• **RECORD LIST**
***

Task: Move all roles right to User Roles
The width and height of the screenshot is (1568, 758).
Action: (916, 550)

***

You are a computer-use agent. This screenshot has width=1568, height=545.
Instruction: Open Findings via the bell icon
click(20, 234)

***

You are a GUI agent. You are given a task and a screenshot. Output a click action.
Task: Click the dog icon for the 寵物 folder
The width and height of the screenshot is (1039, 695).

***

• **WHAT TO WORK ON**
Could you rewrite the records starting with the line containing "Task: Move all roles right to User Roles" and going on through the line containing "Action: (916, 550)", swapping "User Roles" for "Member Roles" and leaving everything else unchanged?

• **SOLVED PROBLEM**
Task: Move all roles right to Member Roles
The width and height of the screenshot is (1568, 758).
Action: (916, 550)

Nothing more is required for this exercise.